With your Christian background, what was it like the first time the reality of the entertainment industry dawned on you?
During Idol, we had to go to the club every Friday and I hated it. But there was a time I thought I was enjoying it, you know the peer pressure gets to you but when I calmed down I realized I didn’t like it. Even when I tried to enjoy it I felt stupid. Over time I realized that I don’t have to like what other people like and that doesn’t mean that something was wrong with me. Aside religion, I like exquisite things, I am an artiste. I would prefer to go to a quite place like where plants are growing and think. It might sound boring to other people but not to me. You know back then, I used to hate myself and I wanted to please other people. I hated my face; I hated the fact that I couldn’t rap like others. But now I am learning about myself and from what I have discovered so far, I love myself.
Did it have anything to do with your strict upbringing?
No, I won’t blame other people for that. I can’t keep blaming my upbringing for my life because every body has a choice. You know my brother is more outgoing than I am but overtime I began to love myself. If people were laughing then, I would think they were laughing at me. But now I love myself and I am happy I am me. It has nothing to do with the success of Kuchi kuchi. Rather, it was a problem that began long ago.

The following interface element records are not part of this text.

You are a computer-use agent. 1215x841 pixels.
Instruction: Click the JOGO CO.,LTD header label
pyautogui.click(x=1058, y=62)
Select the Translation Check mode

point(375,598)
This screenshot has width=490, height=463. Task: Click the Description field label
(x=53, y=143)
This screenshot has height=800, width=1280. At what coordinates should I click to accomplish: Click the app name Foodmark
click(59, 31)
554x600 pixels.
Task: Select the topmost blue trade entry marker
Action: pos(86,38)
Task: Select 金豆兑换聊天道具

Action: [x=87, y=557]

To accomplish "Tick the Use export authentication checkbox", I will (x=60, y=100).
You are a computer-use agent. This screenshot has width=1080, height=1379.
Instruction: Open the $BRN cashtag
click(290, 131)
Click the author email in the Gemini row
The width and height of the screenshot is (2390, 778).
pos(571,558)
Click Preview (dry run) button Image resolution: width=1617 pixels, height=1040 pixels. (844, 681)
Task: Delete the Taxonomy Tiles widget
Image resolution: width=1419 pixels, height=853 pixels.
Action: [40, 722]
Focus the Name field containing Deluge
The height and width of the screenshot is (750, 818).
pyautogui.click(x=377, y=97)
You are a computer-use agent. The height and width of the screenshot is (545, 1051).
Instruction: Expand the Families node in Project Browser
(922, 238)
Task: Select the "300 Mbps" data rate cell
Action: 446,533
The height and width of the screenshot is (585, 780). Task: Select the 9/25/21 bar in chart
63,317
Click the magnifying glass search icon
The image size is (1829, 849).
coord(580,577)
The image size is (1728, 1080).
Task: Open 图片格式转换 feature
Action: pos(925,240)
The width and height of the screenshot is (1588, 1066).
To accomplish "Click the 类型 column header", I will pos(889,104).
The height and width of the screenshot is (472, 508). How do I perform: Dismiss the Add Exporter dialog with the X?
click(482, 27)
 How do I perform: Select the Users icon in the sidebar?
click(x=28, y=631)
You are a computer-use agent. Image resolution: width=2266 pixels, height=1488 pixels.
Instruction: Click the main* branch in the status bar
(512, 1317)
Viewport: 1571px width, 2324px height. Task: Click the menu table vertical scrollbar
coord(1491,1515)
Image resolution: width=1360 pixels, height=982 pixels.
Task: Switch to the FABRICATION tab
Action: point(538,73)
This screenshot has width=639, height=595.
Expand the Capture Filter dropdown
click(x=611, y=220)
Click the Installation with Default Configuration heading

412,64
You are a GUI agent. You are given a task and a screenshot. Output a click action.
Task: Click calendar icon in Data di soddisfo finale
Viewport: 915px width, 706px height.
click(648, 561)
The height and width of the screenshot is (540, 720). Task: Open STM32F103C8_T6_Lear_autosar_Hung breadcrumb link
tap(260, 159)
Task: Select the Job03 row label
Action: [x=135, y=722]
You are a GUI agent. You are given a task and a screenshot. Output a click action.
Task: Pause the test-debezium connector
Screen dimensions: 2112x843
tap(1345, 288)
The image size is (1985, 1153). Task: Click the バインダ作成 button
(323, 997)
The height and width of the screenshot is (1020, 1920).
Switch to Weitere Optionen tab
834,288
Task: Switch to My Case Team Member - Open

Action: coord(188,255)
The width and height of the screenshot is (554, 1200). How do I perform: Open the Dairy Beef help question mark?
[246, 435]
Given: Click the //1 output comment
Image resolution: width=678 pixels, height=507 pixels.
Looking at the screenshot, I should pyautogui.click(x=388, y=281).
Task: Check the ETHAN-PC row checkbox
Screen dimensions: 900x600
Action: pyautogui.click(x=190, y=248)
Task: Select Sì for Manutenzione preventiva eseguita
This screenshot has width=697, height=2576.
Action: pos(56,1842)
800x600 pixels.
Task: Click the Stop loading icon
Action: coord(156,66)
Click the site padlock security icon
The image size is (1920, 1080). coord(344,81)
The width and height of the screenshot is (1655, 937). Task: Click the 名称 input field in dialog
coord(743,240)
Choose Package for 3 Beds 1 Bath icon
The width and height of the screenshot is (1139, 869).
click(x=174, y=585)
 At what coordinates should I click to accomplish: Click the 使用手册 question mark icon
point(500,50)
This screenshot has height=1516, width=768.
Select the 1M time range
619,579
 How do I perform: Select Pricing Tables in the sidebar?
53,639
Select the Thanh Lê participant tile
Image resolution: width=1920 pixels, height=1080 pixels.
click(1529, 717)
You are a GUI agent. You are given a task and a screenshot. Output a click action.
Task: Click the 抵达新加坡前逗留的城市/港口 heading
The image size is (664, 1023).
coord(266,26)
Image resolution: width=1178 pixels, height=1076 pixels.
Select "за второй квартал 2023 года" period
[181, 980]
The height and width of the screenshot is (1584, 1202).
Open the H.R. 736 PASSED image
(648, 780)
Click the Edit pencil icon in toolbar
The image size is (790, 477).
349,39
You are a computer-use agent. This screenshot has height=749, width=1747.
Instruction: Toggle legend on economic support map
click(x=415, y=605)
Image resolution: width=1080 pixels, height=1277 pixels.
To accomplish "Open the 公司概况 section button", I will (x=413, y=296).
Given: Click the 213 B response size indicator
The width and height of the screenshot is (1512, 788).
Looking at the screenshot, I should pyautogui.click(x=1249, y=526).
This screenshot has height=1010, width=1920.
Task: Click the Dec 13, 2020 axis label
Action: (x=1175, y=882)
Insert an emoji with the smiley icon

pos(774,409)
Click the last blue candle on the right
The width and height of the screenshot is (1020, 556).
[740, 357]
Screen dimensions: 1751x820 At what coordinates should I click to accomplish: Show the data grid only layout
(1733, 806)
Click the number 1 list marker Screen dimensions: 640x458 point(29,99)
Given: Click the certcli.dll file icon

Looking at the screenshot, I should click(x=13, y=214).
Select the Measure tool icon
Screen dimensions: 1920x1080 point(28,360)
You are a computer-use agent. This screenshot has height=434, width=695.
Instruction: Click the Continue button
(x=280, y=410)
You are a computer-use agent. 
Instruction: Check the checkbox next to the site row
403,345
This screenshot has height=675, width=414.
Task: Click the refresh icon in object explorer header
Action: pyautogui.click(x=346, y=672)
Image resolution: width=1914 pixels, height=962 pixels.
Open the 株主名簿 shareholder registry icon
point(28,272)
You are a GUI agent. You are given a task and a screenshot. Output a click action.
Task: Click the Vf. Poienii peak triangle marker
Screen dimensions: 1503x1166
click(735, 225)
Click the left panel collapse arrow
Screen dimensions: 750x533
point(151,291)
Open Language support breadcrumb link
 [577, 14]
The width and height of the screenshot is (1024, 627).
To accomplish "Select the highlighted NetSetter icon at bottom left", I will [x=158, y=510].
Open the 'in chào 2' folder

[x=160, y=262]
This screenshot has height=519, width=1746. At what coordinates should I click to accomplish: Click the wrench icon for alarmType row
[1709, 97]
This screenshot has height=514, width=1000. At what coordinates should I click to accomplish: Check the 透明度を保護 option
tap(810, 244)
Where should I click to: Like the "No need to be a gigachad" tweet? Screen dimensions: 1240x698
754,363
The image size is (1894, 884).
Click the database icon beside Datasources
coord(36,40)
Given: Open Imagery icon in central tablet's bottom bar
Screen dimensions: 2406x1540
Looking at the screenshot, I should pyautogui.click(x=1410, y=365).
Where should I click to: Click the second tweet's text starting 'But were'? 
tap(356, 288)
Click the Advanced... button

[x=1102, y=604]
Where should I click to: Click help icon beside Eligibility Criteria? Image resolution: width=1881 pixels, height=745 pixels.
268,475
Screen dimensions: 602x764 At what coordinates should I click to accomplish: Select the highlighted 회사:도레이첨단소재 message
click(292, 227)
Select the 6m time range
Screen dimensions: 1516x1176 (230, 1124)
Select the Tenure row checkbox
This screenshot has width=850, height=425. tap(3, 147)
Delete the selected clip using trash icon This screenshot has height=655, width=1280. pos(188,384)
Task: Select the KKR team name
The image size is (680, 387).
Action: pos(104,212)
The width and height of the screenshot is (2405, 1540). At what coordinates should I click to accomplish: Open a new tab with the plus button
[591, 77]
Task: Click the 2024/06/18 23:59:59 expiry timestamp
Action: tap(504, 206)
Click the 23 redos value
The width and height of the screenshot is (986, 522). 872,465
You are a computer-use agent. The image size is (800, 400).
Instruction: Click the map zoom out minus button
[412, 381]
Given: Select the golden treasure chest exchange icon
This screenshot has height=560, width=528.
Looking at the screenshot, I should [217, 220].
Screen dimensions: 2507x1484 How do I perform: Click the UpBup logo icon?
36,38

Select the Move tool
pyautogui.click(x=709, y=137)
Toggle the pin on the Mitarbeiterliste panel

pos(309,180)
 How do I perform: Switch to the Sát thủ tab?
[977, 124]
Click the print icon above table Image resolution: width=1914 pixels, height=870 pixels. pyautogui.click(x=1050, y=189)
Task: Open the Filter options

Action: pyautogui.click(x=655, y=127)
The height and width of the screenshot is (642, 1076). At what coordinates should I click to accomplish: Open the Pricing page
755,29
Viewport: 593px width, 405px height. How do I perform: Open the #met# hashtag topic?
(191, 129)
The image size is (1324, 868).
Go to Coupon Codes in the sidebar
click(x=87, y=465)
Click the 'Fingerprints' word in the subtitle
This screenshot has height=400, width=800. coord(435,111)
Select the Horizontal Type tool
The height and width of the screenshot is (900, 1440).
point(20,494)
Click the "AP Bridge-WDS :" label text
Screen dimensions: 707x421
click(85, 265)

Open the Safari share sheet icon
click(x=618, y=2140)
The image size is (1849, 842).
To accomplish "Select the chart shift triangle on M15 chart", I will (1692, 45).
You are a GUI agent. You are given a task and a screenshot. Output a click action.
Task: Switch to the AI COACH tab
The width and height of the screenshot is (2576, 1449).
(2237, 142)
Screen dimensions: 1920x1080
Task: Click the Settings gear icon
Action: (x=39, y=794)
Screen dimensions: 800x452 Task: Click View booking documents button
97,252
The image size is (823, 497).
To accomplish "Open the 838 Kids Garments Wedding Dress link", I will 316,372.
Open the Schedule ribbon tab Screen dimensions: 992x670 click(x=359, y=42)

You know if I had followed what everybody said (like people saying that I had to wear ‘outrageous’ clothes, sing in pidgin, sing fast songs, look and act sexy, be sharp and so on). I suppose you know what people mean by being sexy – that is half naked. I know I just could not dress that way because when I tried it in the dressing room I felt very stupid.
Given all these pressures, was there any time you felt that you weren’t just cut out to be in the music industry?
I didn’t know much then but I knew I wanted to sing and nothing would take that from me.